The Covid-19 crisis reveals the subordination of the migrant and/or racialised women

  • Office of the Vice-principal for Equality, Diversity and and Inclusive Policies
  • April 16th, 2020
 

Ruth Mestre Mestre, an associate professor of the Philosophy of Law and the director of the initiatives within the course of Diversity of the Universitat de València, has made a statement about the ways in which the crisis reveals the system of oppression and dominance over women. The professor condemns the particular situation of subordination of the migrant and/or racialised women.

A member of the Human Rights Institute of the Universitat de València and an expert in the feminist legal theory, Ruth Mestre views this crisis as “a dystopic situation which reveals system deficiencies and many problems that feminists have always condemned. These problems arise from the link between the recognition of human rights and the formal masculinised work in the public sphere.”

Throughout history, feminists have been condemning the link between the recognition of human rights and the public work assigning an inferior rank to women. Ruth Mestre posits that the situation leaves the care work only for women and, particularly, for the female migrants and racial minorities. This situation reinforces the position of female subordination.

“We are talking about the household workers working without a contract and often without adequate legal papers; the household workers with contracts but without proper rights who work under special conditions of social security; sexual workers who are not even considered as workers and who do not have any recognised rights... so many women who are marginalised,” explains the associate professor of the Department of Philosophy of Law and Politics who for years has been researching the mechanisms of feminism, law, and immigration.

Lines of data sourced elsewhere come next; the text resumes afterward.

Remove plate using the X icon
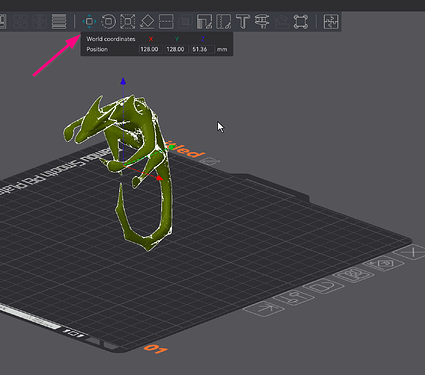 click(413, 252)
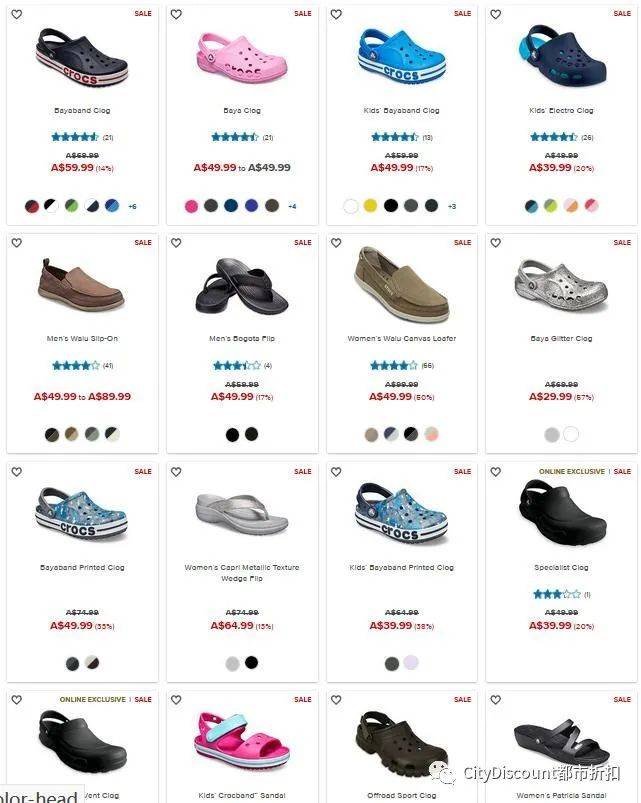Favorite Women's Walu Canvas Loafer heart

pyautogui.click(x=336, y=243)
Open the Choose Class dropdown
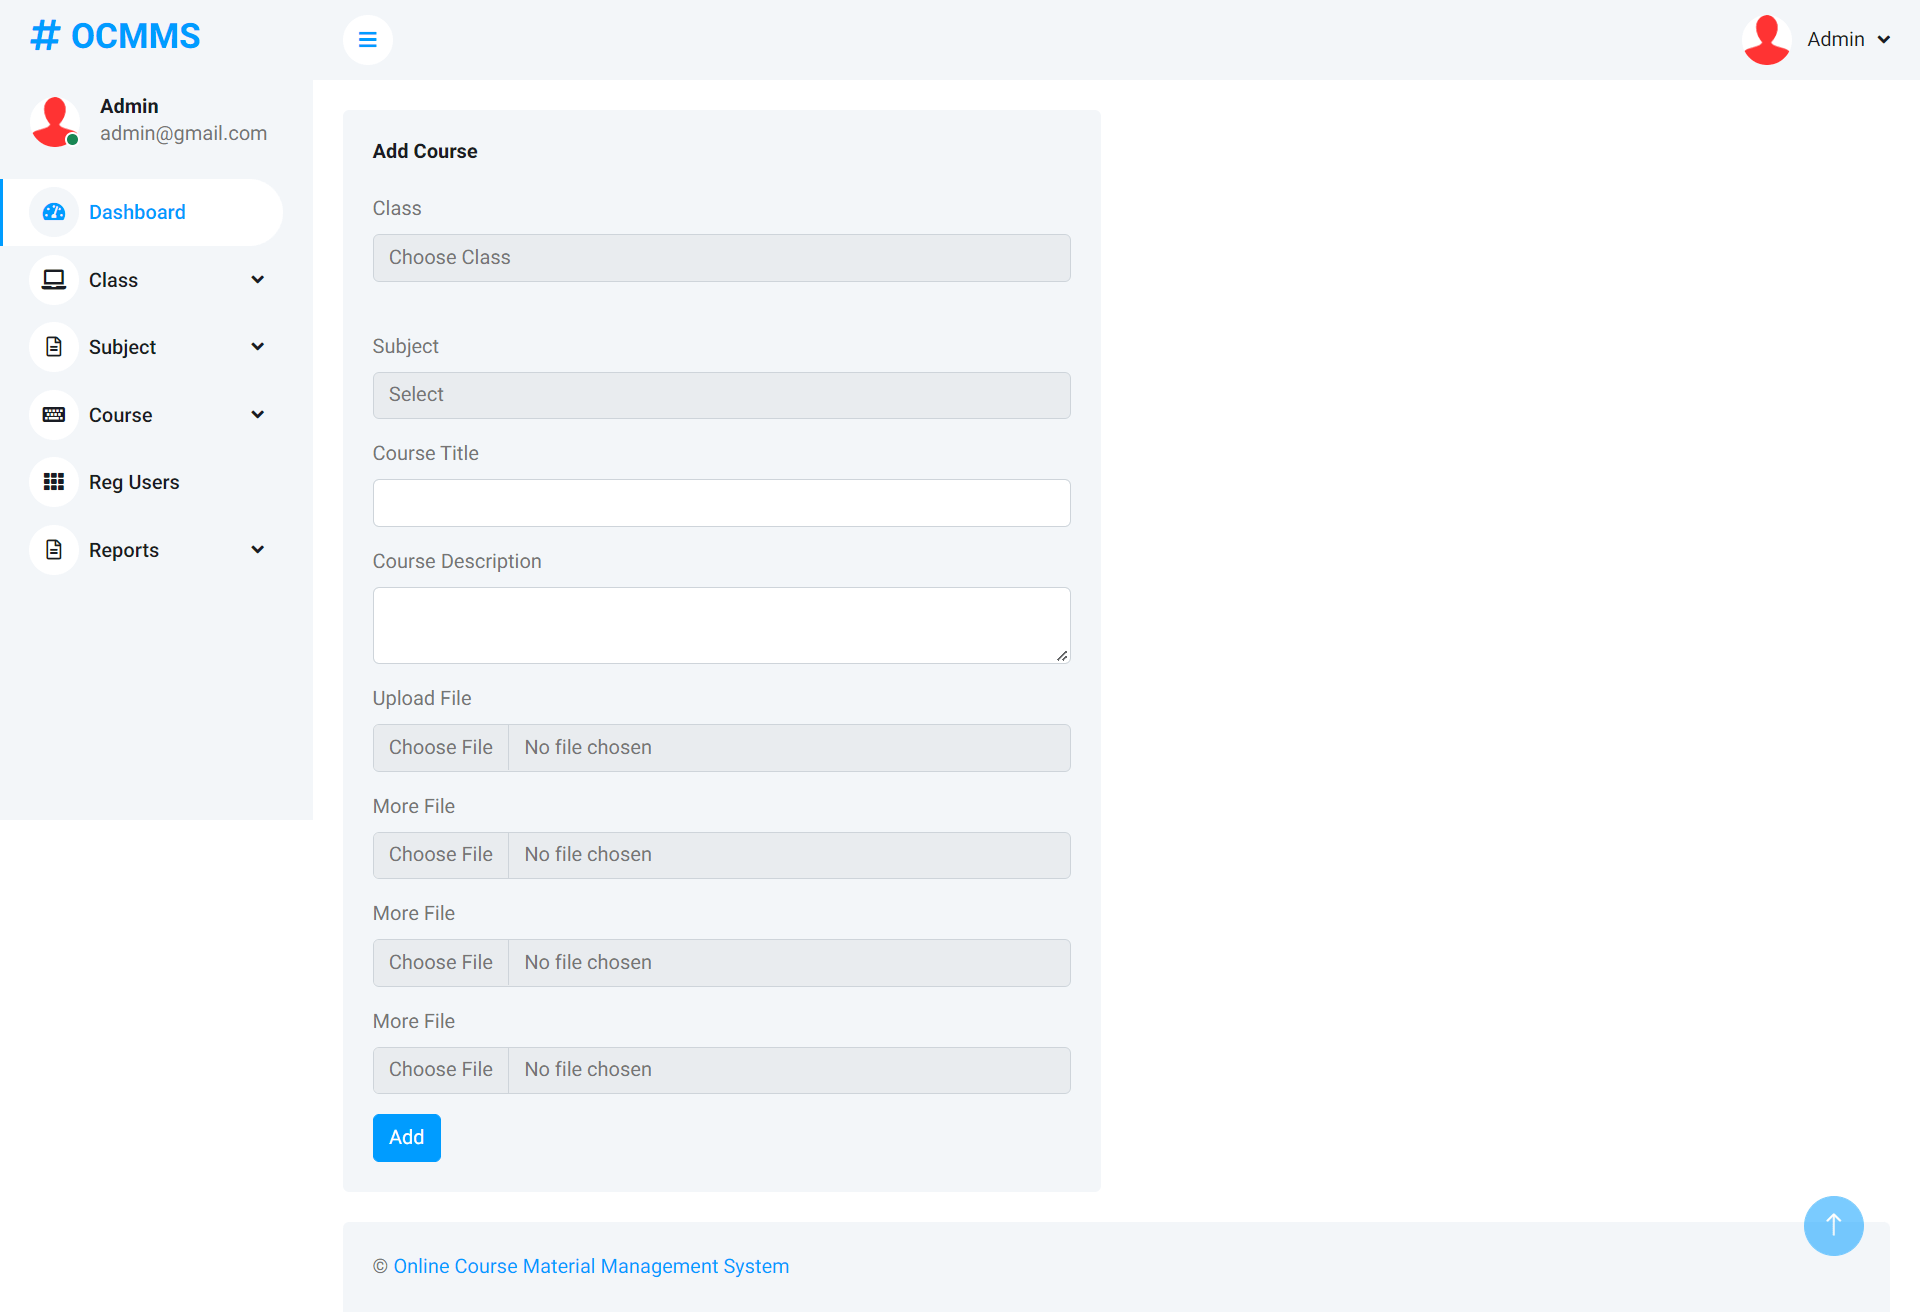 click(721, 257)
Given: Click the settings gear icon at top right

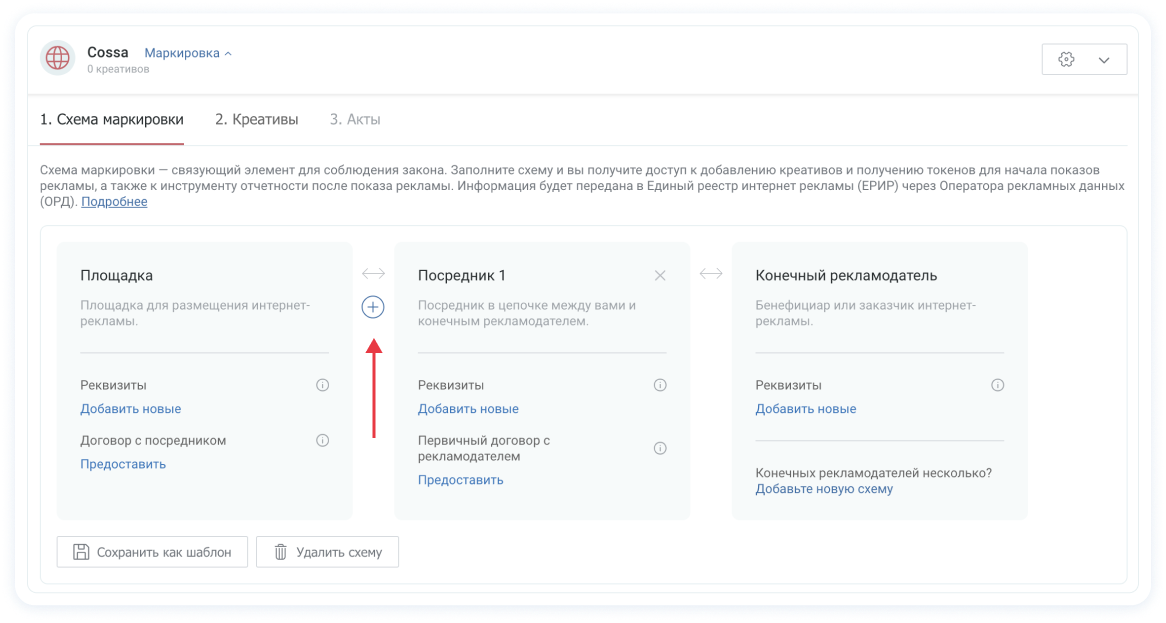Looking at the screenshot, I should click(x=1068, y=59).
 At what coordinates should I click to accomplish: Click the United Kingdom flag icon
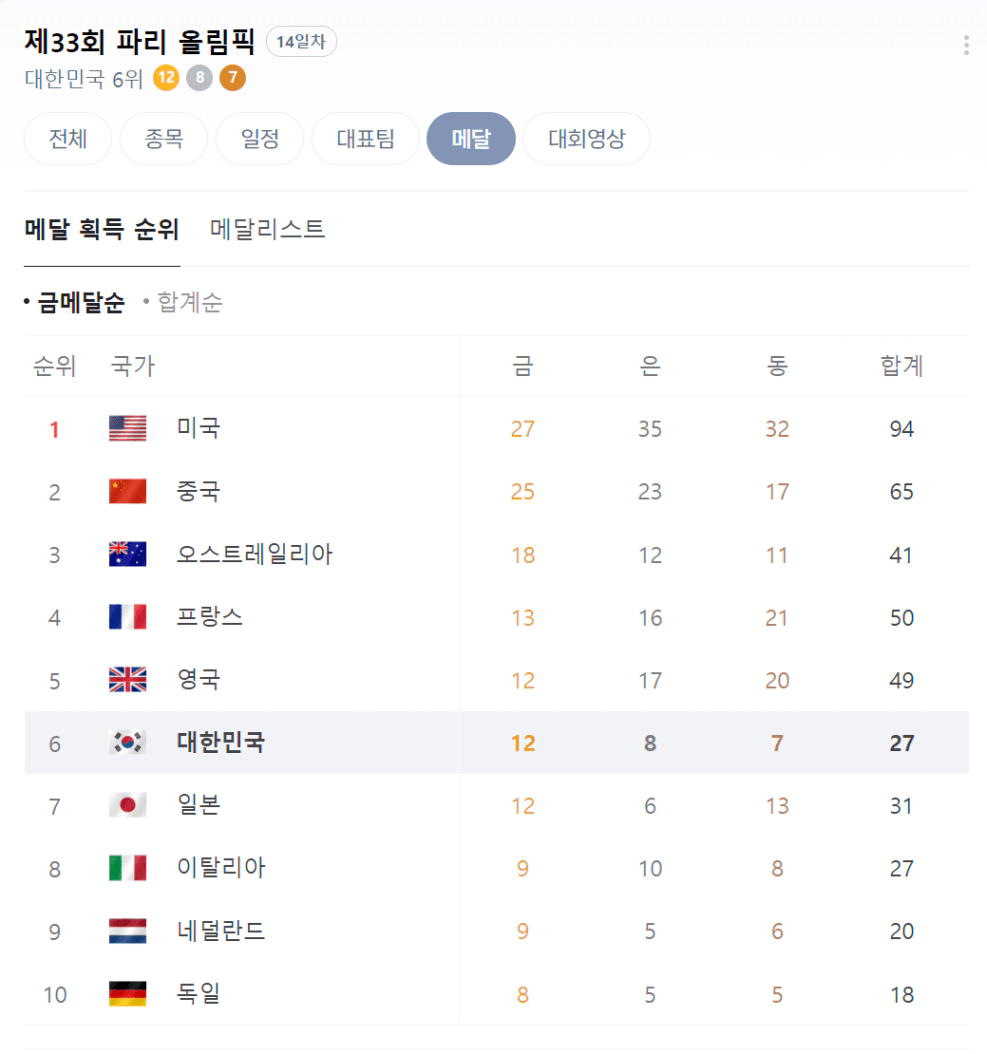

The study on the migrant workers and the negotiation of equality in the context of a household (in Spanish): https://dialnet.unirioja.es/servlet/articulo?codigo=857958

The study on feminism, rights, and immigration: feminist criticism of the immigration law (in Spanish): https://dialnet.unirioja.es/servlet/tesis?codigo=7584

Professor Ruth Mestre explains that the care workers have always been marginalised by the system. During the Covid-19 crisis, this marginalisation is even more evident given that “the government aid during the crisis are targeting the workers in the formal masculine sector in the public sphere, which once again proves that the center of all concerns has nothing to do with sustaining one’s life.”

At last, the director of the initiatives within the course of Diversity appeals to the need to change the profoundly unfair social structures and make them cater to the needs of all people.